[Info-vax] C... the only winning move is not to play...
Bill Gunshannon
bill at server3.cs.scranton.edu
Tue Feb 11 08:54:53 EST 2014
In article <ldcqni$bm9$1 at reader1.panix.com>,
JohnF <john at please.see.sig.for.email.com> writes:
> Stephen Hoffman <seaohveh at hoffmanlabs.invalid> wrote:
>> On 2014-02-10 15:12:29 +0000, JohnF said:
>>
>>> ...There are later standards, e.g., cc/standard=ansi89, but for
>>> maintaining old code it's probably easier/safer to just stick with that
>>> unless you can't for one reason or another.
>>
>> I'm somewhat ambivalent about the C diagnostics.
>>
>> Certainly if the old C code is working and stable or if the customer is
>> willing to accept the existing instability and those funky code-smells,
>> then definitely stay with however the C code was built.
>>
>> One potential reason for changing the standards compliance (well within
>> that "for one reason or another" mention): If the old code is acting
>> like much of the old C code that folks get called in to look at and is
>> somewhat flaky and with weird or transient or hard-to-debug errors,
>> then enabling the newer diagnostics can uncover latent errors.
>>
>> I've had good success stabilizing old C code with just getting the
>> compiler diagnostics to pass.
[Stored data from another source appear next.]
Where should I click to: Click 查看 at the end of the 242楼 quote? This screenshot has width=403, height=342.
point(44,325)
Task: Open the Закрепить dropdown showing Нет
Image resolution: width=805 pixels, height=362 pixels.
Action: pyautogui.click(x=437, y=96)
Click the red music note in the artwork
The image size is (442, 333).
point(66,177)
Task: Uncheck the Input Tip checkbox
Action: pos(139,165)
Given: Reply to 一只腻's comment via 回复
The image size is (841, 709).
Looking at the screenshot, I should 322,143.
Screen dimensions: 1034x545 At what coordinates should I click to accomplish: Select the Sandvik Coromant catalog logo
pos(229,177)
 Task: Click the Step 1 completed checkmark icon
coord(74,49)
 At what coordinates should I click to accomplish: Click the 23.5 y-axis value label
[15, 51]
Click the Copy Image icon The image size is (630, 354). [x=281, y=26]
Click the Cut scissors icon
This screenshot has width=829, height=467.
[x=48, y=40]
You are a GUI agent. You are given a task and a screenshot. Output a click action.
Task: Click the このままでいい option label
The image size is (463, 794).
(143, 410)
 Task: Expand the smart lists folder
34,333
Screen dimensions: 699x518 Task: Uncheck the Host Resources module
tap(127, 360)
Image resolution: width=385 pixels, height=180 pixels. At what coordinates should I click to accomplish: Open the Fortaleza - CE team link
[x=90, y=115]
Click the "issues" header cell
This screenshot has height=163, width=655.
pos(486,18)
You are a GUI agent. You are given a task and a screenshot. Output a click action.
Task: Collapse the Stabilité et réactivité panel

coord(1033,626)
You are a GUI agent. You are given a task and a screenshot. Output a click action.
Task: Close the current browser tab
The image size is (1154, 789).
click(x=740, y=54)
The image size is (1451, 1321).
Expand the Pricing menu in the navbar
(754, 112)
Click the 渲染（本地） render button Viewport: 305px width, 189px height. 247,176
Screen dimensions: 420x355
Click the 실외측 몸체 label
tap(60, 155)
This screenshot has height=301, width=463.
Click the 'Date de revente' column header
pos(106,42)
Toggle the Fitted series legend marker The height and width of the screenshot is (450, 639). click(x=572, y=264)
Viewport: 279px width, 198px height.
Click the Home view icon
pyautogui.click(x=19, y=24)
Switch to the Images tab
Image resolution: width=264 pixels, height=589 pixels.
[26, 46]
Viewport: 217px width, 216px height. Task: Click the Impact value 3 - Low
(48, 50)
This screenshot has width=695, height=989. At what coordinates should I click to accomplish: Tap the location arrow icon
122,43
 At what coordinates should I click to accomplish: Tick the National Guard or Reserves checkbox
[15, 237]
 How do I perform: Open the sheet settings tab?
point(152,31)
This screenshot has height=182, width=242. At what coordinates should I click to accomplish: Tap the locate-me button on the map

That can find the triggers for of all
>> sorts of flaky bugs and weird crashes.
>>
>> Old K&R C code can be particularly flaky, in my experience.
>
> Well, flakiness is an attribute of the code/programmer-who-wrote-it
> rather than the standard. Well-written code won't be flaky, regardless
> of what standards it conforms to. Of course, that's just axiomatically
> true by the very definition of "well-written". If the old code you've
> looked at is more flaky than later code, that just reflects badly
> on the staff at that earlier time.
Yeah, like people who turn off Warnings rather than fixing the things they
Warn about.
bill
--
Bill Gunshannon | de-moc-ra-cy (di mok' ra see) n. Three wolves
billg999 at cs.scranton.edu | and a sheep voting on what's for dinner.